Iceland hits back at Walker's stores plan

Click to follow

Iceland, the beleaguered frozen food retailer, yesterday fired a warning shot at Malcolm Walker, the former Iceland chairman planning to set up a rival food chain in competition with the business he founded.

It emerged last week that Mr Walker is opening a new food chain called Cool Trader only months after quitting Iceland. His departure followed his sale of £13.5m of Iceland shares just weeks before a profits warning.

Bill Grimsey, the new chief executive, said he would fight Mr Walker. "We will treat any new competitor in the same way," he warned. "We will do what is appropriate to protect our shareholders' interests." He declined to say what this might involve but one retail executive said: "They'll open next door and murder him."

Mr Grimsey declined to comment on whether Iceland had decided to take legal action against Mr Walker, whose Iceland contract included non-compete clauses. However, Mr Walker's supporters believe that his 13-year-old contract with Iceland is not worded precisely enough to prevent the Iceland founder from trading. It is understood that Mr Walker will soon be talking to the Department of Trade and Industry, which has been passed details of share dealings in Iceland by the Financial Services Authority.

Iceland made the comments as Mr Grimsey unveiled a slump into the red, alongside the results of a strategic review he ordered after his appointment as Iceland chief executive in January.

Iceland shares tumbled 15.5p to 161.5p as analysts said the group's recovery would take longer than expected. There were also fears that the group might announce a rights issue to cut debts of £500m.

Mike Dennis of SG Securities, said: "This is a complex, integrated food business, which will need substantial capital investment to produce decent margins. Shareholders will want to know where the money is going to come from."

Options include selling or securitising assets or launching a rights issue. Iceland has renegotiated its banking facilities, which now last until next October. Mr Grimsey said he was "adamant that we don't need a rights issue".

Iceland yesterday passed on its second-half dividend, reporting a pre-exceptional profits fall to £40m for the 15 months to March, against £64m in the 12 months to January 2000.

Exceptional charges totalled £145m, including £78m for a pension scheme write-off.
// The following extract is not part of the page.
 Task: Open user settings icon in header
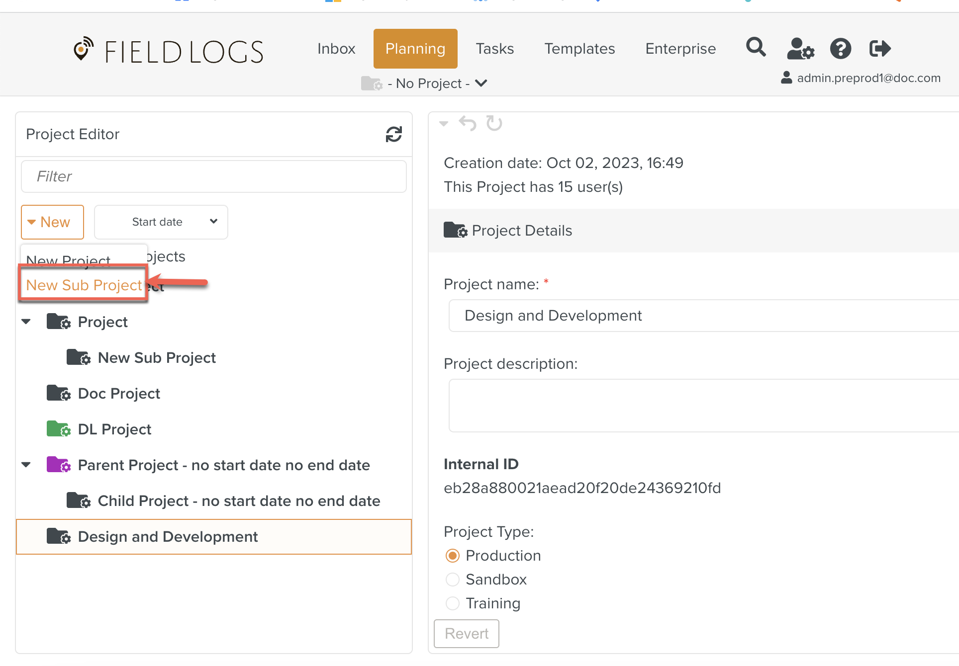pyautogui.click(x=800, y=49)
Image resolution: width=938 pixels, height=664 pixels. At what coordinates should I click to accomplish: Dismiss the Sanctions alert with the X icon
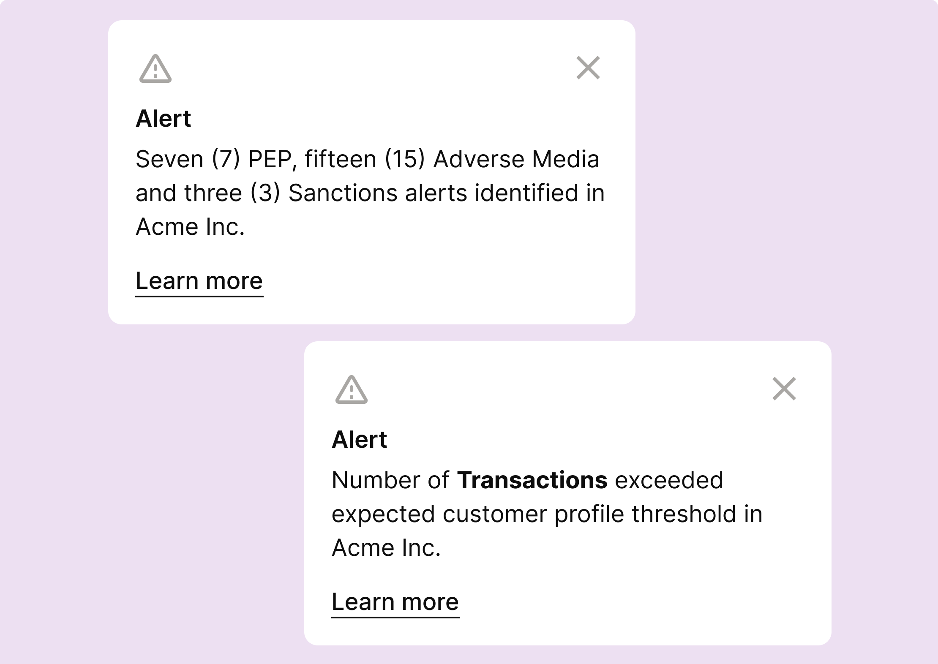coord(588,68)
Like- for-like sales in Iceland were ahead by 0.8 per cent on the previous year but down 1.5 per cent if the cost of promotions is included. But there has been a recovery in the past quarter.

Booker, the cash-and-carry chain that merged with Iceland last year, saw its sales rise by 0.3 per cent on the year, with current trading also better.
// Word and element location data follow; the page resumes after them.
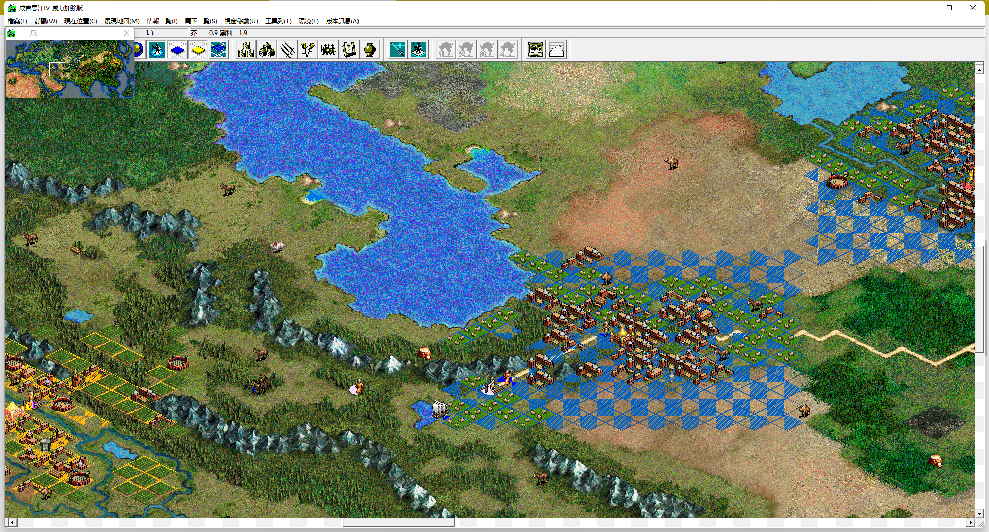The width and height of the screenshot is (989, 532).
Task: Click the stacked crates supplies icon
Action: 267,50
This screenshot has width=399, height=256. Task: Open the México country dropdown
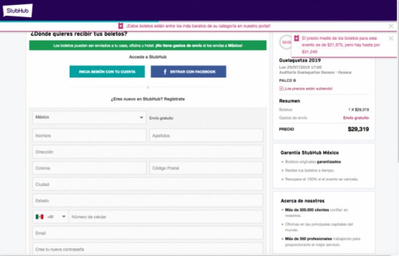(x=89, y=118)
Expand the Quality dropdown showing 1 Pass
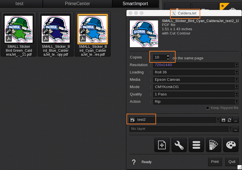This screenshot has width=242, height=170. [236, 94]
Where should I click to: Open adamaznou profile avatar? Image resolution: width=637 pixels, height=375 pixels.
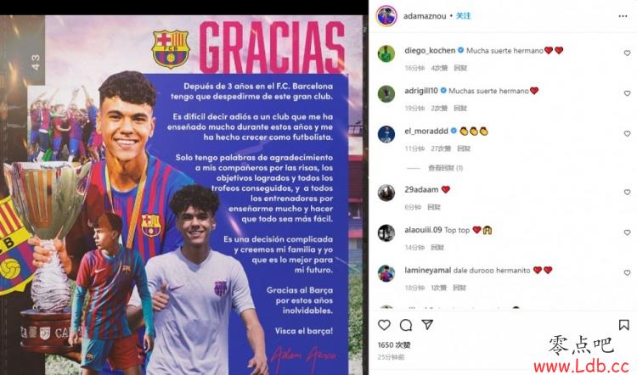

Mr Grimsey said he and would concentrate Iceland on retail stores, cash-and-carry, home shopping and the sale of goods to caterers. He pledged to increase group sales by 15 per cent by 2004-5 and raise operating margins above 2.5 per cent.

Mr Dennis at SG Securities, criticised the review, saying: "It's not strategy, it's a set of objectives without much on how they are going to get there."